── MATERIAL SHOWN ──

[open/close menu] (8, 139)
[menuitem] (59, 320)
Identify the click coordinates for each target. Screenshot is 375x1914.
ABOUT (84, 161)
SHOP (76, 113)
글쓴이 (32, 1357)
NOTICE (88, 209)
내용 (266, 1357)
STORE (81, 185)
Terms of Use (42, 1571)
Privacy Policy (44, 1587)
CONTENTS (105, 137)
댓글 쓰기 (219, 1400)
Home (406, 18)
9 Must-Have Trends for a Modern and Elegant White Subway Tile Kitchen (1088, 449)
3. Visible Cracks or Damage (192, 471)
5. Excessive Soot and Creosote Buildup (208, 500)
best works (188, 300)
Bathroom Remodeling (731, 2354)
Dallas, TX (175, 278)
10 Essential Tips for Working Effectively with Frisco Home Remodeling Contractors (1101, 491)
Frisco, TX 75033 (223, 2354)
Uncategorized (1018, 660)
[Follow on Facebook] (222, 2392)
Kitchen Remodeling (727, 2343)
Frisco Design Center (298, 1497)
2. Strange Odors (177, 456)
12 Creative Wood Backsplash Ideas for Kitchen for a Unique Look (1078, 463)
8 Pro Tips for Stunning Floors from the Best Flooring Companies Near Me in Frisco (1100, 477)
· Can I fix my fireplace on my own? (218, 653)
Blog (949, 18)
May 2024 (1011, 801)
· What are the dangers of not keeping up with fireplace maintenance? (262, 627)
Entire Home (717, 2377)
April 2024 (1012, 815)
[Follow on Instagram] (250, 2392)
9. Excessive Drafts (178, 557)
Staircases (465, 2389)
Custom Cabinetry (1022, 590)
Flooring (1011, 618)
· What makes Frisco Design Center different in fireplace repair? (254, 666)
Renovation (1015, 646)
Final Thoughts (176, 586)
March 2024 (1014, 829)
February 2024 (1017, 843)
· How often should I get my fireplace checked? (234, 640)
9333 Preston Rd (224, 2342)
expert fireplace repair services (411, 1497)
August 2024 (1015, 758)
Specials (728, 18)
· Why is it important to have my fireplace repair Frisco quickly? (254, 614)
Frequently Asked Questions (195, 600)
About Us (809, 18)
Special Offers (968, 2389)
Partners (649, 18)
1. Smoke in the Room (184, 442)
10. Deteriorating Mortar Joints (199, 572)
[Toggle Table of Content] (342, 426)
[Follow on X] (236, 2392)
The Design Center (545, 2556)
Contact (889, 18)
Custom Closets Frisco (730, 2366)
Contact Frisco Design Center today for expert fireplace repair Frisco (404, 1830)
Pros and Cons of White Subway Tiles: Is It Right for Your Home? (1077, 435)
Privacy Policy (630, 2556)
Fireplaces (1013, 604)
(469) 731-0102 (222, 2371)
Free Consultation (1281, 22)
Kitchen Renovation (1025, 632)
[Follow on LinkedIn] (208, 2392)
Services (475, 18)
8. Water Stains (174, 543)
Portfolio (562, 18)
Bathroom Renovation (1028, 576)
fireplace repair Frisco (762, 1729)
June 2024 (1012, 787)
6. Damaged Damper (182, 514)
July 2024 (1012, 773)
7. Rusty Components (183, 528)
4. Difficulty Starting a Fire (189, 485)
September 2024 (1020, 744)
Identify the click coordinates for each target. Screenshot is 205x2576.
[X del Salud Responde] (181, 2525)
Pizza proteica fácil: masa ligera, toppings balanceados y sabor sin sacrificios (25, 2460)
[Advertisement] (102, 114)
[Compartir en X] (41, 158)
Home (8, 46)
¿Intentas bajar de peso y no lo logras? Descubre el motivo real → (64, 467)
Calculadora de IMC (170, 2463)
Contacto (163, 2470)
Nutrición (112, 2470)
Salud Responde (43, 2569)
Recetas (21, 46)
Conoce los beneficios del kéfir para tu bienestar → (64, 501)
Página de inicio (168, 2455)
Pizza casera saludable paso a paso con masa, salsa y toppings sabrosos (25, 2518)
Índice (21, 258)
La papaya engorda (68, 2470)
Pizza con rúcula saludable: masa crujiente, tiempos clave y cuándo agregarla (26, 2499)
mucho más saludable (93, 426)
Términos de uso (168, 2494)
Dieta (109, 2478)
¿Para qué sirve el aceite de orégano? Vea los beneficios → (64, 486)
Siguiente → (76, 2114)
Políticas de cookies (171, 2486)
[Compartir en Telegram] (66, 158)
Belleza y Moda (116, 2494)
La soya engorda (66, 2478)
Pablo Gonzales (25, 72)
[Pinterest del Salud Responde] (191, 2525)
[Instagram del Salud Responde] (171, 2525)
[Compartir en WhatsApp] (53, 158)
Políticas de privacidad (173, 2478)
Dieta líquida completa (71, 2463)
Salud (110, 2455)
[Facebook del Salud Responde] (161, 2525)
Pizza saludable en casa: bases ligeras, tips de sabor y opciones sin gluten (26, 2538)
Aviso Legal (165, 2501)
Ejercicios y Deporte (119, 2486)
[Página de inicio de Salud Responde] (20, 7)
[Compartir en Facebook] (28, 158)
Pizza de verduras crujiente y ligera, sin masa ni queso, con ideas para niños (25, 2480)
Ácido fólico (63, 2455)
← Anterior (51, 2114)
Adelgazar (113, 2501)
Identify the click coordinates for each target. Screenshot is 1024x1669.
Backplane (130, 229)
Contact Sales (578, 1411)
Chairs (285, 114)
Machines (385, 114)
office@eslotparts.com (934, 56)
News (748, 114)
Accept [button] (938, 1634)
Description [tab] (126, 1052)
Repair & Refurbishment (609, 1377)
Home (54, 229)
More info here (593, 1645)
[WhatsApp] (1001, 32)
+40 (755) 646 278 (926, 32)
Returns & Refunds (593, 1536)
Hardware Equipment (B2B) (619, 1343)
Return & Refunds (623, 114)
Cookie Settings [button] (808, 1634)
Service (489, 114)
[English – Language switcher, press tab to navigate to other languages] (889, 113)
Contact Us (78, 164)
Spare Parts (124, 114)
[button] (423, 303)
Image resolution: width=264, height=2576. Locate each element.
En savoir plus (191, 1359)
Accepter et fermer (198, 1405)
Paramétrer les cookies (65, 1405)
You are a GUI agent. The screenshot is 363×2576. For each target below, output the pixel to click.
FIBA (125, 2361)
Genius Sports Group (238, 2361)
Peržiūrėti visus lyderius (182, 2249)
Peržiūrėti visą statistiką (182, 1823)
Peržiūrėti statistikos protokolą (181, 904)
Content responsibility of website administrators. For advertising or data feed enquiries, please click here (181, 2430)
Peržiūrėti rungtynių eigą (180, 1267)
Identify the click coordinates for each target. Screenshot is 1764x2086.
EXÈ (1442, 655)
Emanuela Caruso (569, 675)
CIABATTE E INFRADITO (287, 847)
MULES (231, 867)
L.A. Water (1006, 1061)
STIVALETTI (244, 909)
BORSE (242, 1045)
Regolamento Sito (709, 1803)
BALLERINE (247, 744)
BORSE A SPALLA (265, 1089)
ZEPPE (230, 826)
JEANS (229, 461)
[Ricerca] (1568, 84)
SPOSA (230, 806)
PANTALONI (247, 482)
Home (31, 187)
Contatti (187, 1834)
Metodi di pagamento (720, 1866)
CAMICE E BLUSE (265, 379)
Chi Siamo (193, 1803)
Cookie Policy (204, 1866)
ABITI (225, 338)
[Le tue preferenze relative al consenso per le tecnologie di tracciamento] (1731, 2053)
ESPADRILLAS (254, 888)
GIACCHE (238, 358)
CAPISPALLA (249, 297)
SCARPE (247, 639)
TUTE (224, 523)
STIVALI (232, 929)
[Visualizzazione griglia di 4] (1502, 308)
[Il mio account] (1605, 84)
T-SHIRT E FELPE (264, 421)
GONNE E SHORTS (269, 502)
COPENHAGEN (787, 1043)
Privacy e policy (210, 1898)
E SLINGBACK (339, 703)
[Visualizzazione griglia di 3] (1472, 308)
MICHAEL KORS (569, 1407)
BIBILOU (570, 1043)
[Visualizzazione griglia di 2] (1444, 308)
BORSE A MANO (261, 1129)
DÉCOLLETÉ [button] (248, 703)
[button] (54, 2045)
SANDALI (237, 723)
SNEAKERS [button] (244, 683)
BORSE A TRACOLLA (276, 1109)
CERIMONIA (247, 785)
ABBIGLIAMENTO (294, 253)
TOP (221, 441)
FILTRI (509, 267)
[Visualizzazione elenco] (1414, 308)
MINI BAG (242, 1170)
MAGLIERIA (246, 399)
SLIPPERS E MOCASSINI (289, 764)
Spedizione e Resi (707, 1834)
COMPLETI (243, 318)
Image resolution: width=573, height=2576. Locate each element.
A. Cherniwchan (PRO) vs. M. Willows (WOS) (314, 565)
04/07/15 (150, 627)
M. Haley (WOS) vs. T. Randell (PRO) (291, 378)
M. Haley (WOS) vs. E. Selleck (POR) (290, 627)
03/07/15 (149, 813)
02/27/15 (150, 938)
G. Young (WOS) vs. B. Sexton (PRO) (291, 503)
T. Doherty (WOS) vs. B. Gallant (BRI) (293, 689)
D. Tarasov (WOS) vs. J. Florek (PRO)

───

EXERCISE INSTRUCTIONS
In the records above, the line with "10. Deteriorating Mortar Joints (199, 572)" marks the start and the line with "Services (475, 18)" marks the end; copy that stretch exactly, both lines included, and nothing else.

RESPONSE BELOW
10. Deteriorating Mortar Joints (199, 572)
[Toggle Table of Content] (342, 426)
[Follow on X] (236, 2392)
The Design Center (545, 2556)
Contact (889, 18)
Custom Closets Frisco (730, 2366)
Contact Frisco Design Center today for expert fireplace repair Frisco (404, 1830)
Pros and Cons of White Subway Tiles: Is It Right for Your Home? (1077, 435)
Privacy Policy (630, 2556)
Fireplaces (1013, 604)
(469) 731-0102 (222, 2371)
Free Consultation (1281, 22)
Kitchen Renovation (1025, 632)
[Follow on LinkedIn] (208, 2392)
Services (475, 18)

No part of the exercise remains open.